Trentaquattrenne arrestato per tentate lesioni personali e resistenza a pubblico ufficiale



    carab-notturnaAlle ore 2:50 la Centrale Operativa dell’Arma ha ricevuto una segnalazione di una lite familiare all’interno di un appartamento condominiale situato nel centro di Bologna. I Carabinieri del Nucleo Radiomobile sono andati sul posto a controllare e hanno suonato ripetutamente al campanello. Dopo diversi tentativi andati a vuoto, il portone si è aperto e i due militari si sono diretti verso l’abitazione passando attraverso un corridoio che termina in una buia corte interna. In quell’istante, un uomo nascosto dietro alcune grosse piante in vaso è sbucato fuori e ha lanciato un grosso coltello da cucina contro un Carabiniere che, colpito all’inguine, è rimasto fortunatamente illeso perché la lama non si è conficcata. I due militari hanno immobilizzato l’aggressore con l’aiuto di una 37enne italiana che si è poi presentata come la compagna dell’uomo, più giovane di tre anni e originario del Nepal. Il 34enne, armato di un secondo coltello da cucina e una grattugia, è stato condotto in caserma.
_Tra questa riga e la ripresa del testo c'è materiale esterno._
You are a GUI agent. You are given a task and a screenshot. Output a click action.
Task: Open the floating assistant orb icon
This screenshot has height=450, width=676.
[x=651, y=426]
Successivamente, la donna ha raccontato ai Carabinieri quello che era successo. Dopo essersi conosciuti tre anni fa in un villaggio del Nepal, tra i due era cominciato un rapporto sentimentale che era proseguito a Bologna da novembre 2013, quando la donna, al settimo mese di gravidanza, lo aveva ospitato nel suo alloggio, a pochi passi dalle due Torri. Due mesi dopo, la nascita della loro prima figlia rappresentava l’inizio di un’avventura che era proseguita normalmente fino a ieri sera quando i due hanno iniziato a litigare per futili motivi durante una manifestazione musicale che si stava svolgendo sotto casa, in occasione della quale avevano probabilmente bevuto qualche bicchiere di troppo. La lite è continuata tra le mura domestiche, dove, la donna, vedendo che il compagno non si calmava, lo aveva minacciato di buttarlo fuori di casa. A queste affermazioni il nepalese ha afferrato i due coltelli arrotando le lame (di 25 cm) come fanno i macellai. Impietrita dal gesto e temendo per l’incolumità sua e della figlia, la 37enne si è fatta coraggio e ha telefonato al 112 chiedendo aiuto. La telefonata ai Carabinieri deve aver indotto il 34enne a uscire fuori e a nascondersi dietro le piante. L’uomo è stato arrestato per tentate lesioni personali e resistenza a pubblico ufficiale (la compagna al  momento non ha presentato alcuna denuncia ed ha riferito trattarsi del primo litigio avvenuto col compagno).